* _Provided text_
[Start of section]

Thirteen-year-old Sally O’Malley doesn’t know who her parents are or where she came from, but she is certain of one thing: “Nobody was wanting me. Never had.”
Raised in an Oregon orphanage and then forced to work as a servant at a hotel, Sally finds herself on her own in the summer of 1894 when she’s let go from her job for circumstances beyond her control. She has heard stories about the majesty and ferocity of the sea, so she sets out to discover if what she’s heard is true. Determined to depend on her own resources and wits, Sally is encouraged when she feels “like a string from the sea was attached to my heart.”
Sally’s “suspicious bone” always warns her of danger, and since she’s been repeatedly let down by adults, she’s suspicious of whomever she meets. So when a woman driving a donkey-pulled wagon, filled with merchandise and accompanied by a dog, comes alongside Sally and offers her a ride, the teen wonders what she’s after.
But Sally, though fiercely independent and obstinate, soon realizes the sea is a long way off and her feet are tired, so she accepts a ride from the woman named Major. As Sally and Major, and the creatures—Sarge the dog and Mabel the old donkey—make their way toward the west coast, Major begins to peel away the hard edges of Sally’s emotional exterior and helps her to exercise her “trusting muscle.”
When Major takes on the responsibility of transporting a spoiled 7-year-old boy named Lafayette to his relatives, Sally recognizes that he is like her, a child no one wants. Major gives Sally the responsibility of taking care of Lafayette, even though she chafes at the assignment. But when tragedy strikes and Sally is faced with hard choices, she rises to the occasion and completes what she started, even though she was told in the orphanage, “Sally, you worthless, stupid girl. You never finish anything you start, and most of what you start, you shouldn’t!”
In this adventurous, tender novel for middle grade readers, author Karen Cushman explores the human need to belong and the unique ways in which family bonds are formed beyond biological connections. Contains a few instances of profanity.

[End of section]

* _Extracted material_
[Start of section]

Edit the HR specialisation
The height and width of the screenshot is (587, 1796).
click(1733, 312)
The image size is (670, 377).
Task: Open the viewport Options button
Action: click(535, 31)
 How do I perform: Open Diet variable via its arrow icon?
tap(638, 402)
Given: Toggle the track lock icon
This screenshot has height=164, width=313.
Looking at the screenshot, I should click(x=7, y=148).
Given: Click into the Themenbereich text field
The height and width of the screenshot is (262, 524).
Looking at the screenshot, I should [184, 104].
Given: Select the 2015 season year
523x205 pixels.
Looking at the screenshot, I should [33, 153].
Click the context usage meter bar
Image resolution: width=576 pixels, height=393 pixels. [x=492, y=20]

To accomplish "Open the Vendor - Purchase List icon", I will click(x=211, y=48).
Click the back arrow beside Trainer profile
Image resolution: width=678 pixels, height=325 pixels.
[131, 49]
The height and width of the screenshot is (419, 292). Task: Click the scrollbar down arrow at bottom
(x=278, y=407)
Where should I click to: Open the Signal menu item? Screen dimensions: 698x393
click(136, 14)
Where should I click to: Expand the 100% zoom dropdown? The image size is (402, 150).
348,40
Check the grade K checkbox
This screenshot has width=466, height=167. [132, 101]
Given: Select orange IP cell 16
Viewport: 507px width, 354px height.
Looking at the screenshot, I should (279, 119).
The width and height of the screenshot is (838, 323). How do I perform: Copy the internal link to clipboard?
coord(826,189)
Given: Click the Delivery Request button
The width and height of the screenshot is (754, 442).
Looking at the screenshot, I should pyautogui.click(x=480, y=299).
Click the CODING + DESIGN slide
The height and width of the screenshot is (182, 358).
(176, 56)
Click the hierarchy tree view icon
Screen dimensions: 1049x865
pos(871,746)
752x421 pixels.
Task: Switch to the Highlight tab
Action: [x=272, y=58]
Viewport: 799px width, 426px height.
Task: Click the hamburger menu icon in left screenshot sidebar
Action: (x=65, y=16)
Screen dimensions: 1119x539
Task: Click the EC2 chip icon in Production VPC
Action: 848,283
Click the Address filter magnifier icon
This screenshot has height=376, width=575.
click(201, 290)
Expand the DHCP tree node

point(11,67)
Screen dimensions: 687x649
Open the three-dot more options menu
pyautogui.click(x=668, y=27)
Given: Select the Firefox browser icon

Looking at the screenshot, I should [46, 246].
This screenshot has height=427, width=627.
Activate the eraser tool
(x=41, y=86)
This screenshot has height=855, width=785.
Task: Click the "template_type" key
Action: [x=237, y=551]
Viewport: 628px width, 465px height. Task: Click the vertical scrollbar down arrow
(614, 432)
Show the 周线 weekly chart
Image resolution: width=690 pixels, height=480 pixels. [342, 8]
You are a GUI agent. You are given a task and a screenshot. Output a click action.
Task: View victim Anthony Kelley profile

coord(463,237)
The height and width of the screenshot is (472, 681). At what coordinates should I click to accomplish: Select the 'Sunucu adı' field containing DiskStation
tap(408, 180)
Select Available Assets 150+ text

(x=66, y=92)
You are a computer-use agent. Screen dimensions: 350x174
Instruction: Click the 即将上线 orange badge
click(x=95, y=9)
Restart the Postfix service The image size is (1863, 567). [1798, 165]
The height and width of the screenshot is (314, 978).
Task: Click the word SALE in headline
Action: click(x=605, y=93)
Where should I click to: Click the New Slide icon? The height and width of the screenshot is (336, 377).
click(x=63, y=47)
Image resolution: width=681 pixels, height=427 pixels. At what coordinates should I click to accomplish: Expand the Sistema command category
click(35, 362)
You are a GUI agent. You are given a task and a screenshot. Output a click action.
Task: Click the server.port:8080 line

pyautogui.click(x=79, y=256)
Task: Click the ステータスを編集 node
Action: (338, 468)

[End of section]

Set down the stretch of the book review from "In this adventurous, tender" through "instances of profanity.", word for word. Draw only on the book review.

* _Solution_
In this adventurous, tender novel for middle grade readers, author Karen Cushman explores the human need to belong and the unique ways in which family bonds are formed beyond biological connections. Contains a few instances of profanity.